Seperti dikutip dari VIVAnews, Senin (10/1/2011), Kepala Dinas Pariwisata DIY, Tazbir, mengatakan, program wisata yang ditawarkan dinamakan 'Lava Tour'. Program yang dipromosikan sejak akhir 2010 ini menawarkan paket wisata di lereng Merapi.
"Program ini cukup ampuh untuk menyedot puluhan ribu wisatawan baik dari dalam maupun dari luar negeri, sehingga program ini kami jadikan program andalan," katanya.
Tak tanggung-tanggung, karena keampuhan program ini, Dinas Pariwisata berani menaikkan target kunjungan wisatawan domestik menjadi 1,6 juta dan mancanegara 200 ribu orang pada 2011. Dibandingkan tahun lalu, target ini naik 200 ribu orang untuk domestik, dan 30 ribu orang untuk mancanegara. Bahkan agar target itu tercapai, instansi ini telah menyiapkan sedikitnya 40 kegiatan pariwisata untuk tahun ini.
Seperti diketahui, akibat letusan Merapi yang dimulai pada 26 September 2010, sejumlah desa di lereng Merapi, seperti lima desa di Kecamatan Cangkringan, Kabupaten Sleman, DIY, yakni Desa Kepuharjo, Umbulharjo, Glagaharjo, Wukirsari, dan Argomulyo, luluh lantak diterjang awan panas dan ditimbun material vulkanik, sehingga sejauh mata memandang, di dusun ini hanya ada hamparan abu vulkanik, pepohonan yang meranggas, dan rumah yang tinggal puing-puing. Bahkan beberapa kali, seperti Kali Gendol dan Kali Opak, ditimbun muntahan material vulkanik, sehingga tak hanya menjadi dangkal, tapi juga mengalami penyempitan secara signifikan.
Ketua Badan Promosi Pariwisata Kota Yogyakarta, Deddy Pranowo Eryono, mengakui, paca redanya erupsi Merapi pada bulan November 2010, membuat sektor wisata di daerahnya kembali menggeliat, meski belum sepenuhnya normal. Bahkan tingkat hunian hotel bintang dan kelas melati pada akhir 2010 mampu mencapai 90 persen.
"Kita berharap dengan diturunkannya status Merapi (dari Awas menjadi Siaga), dan nantinya status merapi kembali ke aktif normal, dapat menjadi magnet wisatawan untuk datang ke Yogyakarta, karena Yogyakarta secara keseluruhan sudah aman untuk dikunjungi," imbuhnya.
Saat ini, meski Merapi tidak lagi bererupsi, gunung setinggi 2.968 meter dari permukaan laut (dpl) itu masih menyisakan ancaman bagi wilayah di sekitarnya.

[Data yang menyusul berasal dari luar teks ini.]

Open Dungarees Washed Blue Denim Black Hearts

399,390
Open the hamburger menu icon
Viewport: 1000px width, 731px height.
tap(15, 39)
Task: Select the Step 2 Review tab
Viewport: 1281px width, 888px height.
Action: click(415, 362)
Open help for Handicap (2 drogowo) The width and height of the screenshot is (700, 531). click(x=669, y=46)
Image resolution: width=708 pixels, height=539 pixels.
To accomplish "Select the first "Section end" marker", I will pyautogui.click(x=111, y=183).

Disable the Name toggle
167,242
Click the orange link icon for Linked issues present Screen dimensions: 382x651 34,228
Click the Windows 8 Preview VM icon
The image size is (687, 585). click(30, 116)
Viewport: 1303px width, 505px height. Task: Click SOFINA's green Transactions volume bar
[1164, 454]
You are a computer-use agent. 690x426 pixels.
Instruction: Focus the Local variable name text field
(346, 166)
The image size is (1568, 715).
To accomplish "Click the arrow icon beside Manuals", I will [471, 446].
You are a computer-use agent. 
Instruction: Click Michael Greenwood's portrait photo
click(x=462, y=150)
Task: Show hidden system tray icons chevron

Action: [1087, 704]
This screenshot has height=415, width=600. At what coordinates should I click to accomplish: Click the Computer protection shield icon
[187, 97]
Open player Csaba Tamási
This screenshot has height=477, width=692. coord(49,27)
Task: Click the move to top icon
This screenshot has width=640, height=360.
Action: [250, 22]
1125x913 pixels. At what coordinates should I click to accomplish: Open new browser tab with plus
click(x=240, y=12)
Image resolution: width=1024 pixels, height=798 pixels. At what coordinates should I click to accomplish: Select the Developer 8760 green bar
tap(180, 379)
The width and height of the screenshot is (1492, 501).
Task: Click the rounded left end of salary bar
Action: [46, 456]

Ancaman tersebut berupa banjir lahar dingin yang terjadi jika puncak gunung api paling aktif di Nusantara itu disiram hujan deras. Bahkan banjir lahar dingin yang terjadi Minggu (8/1/2011) malam memutus jalan utama yang menghubungkan kota Yogyakarta dan Magelang hingga sepanjang 300 meter. Ketinggian banjir yang membawa lumpur dan material batuan itu mencapai dua meter. Banjir ini juga membuat sejumlah rumah di sebelah barat dan timur Kali Putih, Desa Gulon, Kecamatan Salam, Kabupaten Magelang, Jawa Tengah, tenggelam akibat luapan lahar dingin dari kali itu.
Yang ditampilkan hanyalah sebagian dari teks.